**PROVIDED TEXT:**
-------
Boarfish ( Capros aper ) protein hydrolysate has potent insulinotropic and GLP ‐1 secretory activity in vitro and acute glucose lowering effects in mice

Summary The anti‐diabetic actions of a boarfish protein hydrolysate ( BPH ) were investigated in cultured cells and mice. A boarfish ( Capros aper ) muscle protein hydrolysate was generated using the enzymes Alcalase 2.4 L and Flavourzyme 500 L. Furthermore, the BPH was subjected to simulated gastrointestinal digestion ( SGID ). BPH and SGID samples (0.01–2.5 mg mL −1 ) were tested in vitro for DPP ‐ IV inhibition and insulin and GLP ‐1 secretory activity from BRIN ‐ BD 11 and GLUT ag cells, respectively. The BPH and SGID samples, caused a dose‐dependent increase (4.2 to 5.3‐fold, P  < 0.001) in insulin secretion from BRIN ‐ BD 11 cells and inhibited DPP ‐ IV activity ( IC 50 1.18 ± 0.04 and 1.21 ± 0.04 mg mL −1 ), respectively. The SGID sample produced a 1.3‐fold ( P  < 0.01) increase in GLP ‐1 secretion. An oral glucose tolerance test ( OGTT ) was conducted in healthy mice ( n  = 8), with or without BPH (50 mg/kg bodyweight). BPH mediated an increase in plasma insulin levels ( AUC (0–120 min), P  < 0.05) and a consequent reduction in blood glucose concentration ( P  < 0.01), after OGTT in mice versus controls. The BPH showed potent anti‐diabetic actions in cells and improved glucose tolerance in mice.
-------
**TASK 1:** Translate this sentence from the boarfish text into Spanish: "The BPH showed potent anti‐diabetic actions in cells and improved glucose tolerance in mice."
**TASK 2:**
Decide whether each statement agrees with the boarfish text. Give yes or no, then quote the words that settle it.
(a) The hydrolysate was made with the enzymes Alcalase 2.4 L and Flavourzyme 500 L.
(b) The oral glucose tolerance test was carried out in diabetic mice.
(c) The SGID sample raised GLP-1 secretion 5.3-fold.

**Entries taken from a collection:**
-------
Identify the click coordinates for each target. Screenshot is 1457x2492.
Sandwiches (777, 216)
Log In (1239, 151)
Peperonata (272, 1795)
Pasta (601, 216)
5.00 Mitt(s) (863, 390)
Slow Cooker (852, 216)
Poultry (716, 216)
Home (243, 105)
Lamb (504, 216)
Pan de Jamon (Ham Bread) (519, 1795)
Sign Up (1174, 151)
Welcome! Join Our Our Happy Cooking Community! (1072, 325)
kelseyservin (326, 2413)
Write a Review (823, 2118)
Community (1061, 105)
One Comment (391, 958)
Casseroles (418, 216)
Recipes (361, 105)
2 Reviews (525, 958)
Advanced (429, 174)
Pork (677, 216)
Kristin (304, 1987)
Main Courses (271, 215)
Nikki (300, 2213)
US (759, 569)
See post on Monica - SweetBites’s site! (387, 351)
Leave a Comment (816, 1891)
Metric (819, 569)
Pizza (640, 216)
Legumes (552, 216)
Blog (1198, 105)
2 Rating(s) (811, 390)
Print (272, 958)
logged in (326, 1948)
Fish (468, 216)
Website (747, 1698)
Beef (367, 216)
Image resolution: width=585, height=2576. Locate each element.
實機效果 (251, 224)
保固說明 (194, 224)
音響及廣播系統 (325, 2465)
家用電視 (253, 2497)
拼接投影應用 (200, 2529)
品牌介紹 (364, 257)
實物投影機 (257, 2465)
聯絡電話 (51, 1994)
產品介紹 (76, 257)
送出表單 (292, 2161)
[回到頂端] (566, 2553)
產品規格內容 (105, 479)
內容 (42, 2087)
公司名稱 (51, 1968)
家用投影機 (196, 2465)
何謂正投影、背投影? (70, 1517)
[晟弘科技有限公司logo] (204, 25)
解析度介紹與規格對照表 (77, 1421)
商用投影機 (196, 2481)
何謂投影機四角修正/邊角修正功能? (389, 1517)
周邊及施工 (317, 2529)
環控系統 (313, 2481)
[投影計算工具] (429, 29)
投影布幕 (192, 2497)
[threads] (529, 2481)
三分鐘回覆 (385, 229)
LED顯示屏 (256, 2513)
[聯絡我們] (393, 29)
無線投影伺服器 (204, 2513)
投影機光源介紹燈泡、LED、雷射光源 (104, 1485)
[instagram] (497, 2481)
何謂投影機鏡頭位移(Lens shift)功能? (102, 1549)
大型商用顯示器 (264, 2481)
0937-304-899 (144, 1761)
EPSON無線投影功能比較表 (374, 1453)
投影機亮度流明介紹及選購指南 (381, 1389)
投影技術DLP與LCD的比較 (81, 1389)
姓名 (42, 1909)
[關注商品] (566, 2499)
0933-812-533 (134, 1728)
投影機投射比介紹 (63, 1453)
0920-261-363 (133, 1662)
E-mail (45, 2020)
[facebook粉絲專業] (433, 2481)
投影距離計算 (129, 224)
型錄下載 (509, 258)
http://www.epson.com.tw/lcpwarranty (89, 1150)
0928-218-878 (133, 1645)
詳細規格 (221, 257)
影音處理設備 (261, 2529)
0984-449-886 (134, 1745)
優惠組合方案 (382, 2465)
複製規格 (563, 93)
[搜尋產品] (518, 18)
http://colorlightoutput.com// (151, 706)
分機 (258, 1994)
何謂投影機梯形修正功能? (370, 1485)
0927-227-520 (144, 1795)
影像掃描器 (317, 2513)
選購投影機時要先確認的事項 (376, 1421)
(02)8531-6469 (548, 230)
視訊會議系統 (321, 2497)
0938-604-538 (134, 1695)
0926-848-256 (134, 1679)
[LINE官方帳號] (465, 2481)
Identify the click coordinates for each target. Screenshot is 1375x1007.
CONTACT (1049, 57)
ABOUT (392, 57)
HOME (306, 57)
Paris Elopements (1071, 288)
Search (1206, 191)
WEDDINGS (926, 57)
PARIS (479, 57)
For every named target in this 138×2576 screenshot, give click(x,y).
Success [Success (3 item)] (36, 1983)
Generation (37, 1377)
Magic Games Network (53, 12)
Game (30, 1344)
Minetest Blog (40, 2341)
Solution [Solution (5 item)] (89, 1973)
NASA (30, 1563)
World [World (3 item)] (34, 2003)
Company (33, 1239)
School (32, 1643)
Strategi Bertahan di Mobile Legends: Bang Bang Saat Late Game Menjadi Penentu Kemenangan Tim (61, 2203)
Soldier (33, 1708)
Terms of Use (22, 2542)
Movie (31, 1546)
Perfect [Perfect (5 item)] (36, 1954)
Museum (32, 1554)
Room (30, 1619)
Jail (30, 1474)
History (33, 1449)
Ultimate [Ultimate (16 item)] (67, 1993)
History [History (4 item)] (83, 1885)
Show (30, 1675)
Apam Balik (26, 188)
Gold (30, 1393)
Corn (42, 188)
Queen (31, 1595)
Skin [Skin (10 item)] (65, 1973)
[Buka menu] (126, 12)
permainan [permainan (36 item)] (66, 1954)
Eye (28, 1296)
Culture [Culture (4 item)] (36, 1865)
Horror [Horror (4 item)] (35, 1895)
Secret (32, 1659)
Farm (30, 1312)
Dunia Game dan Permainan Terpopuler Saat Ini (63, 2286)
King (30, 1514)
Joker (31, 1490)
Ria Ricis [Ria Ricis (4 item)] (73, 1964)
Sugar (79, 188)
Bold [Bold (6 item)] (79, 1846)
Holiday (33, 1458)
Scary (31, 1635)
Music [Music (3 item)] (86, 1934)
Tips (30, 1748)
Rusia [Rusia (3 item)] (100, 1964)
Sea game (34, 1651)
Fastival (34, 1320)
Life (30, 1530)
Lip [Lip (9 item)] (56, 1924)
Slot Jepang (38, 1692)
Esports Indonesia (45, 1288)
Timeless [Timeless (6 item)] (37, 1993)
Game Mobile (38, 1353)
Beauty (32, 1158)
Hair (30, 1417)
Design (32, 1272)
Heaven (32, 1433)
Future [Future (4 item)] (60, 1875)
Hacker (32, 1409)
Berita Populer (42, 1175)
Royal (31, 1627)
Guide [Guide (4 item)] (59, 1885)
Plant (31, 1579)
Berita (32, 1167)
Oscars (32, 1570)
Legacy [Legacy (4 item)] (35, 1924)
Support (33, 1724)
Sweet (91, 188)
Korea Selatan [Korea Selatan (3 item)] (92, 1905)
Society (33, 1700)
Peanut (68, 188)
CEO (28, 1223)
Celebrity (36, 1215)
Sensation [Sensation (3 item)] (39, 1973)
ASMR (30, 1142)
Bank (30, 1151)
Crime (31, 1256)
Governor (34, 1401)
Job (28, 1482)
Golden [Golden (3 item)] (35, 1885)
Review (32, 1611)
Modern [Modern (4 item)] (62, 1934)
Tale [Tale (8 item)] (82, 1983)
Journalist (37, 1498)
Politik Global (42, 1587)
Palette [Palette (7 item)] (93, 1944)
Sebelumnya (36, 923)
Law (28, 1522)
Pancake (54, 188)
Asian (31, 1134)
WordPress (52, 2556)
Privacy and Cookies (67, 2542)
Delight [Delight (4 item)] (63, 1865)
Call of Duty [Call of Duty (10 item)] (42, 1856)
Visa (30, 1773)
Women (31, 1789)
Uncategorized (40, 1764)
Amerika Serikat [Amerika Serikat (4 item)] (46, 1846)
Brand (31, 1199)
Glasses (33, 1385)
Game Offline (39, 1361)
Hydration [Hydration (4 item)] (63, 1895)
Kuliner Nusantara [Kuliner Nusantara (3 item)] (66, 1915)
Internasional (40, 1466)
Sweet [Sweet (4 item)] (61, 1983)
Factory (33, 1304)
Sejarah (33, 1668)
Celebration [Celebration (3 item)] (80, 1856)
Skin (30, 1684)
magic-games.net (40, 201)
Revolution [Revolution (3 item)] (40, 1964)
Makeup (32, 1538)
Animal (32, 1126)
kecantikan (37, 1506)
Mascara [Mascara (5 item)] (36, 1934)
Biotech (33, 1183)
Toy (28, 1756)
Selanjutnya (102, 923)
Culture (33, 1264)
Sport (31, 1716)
-------
**ANSWER BOX 1:** El BPH mostró potentes acciones antidiabéticas en células y mejoró la tolerancia a la glucosa en ratones.

**ANSWER BOX 2:**
(a) Yes: "generated using the enzymes Alcalase 2.4 L and Flavourzyme 500 L"
(b) No: "was conducted in healthy mice"
(c) No: "The SGID sample produced a 1.3‐fold"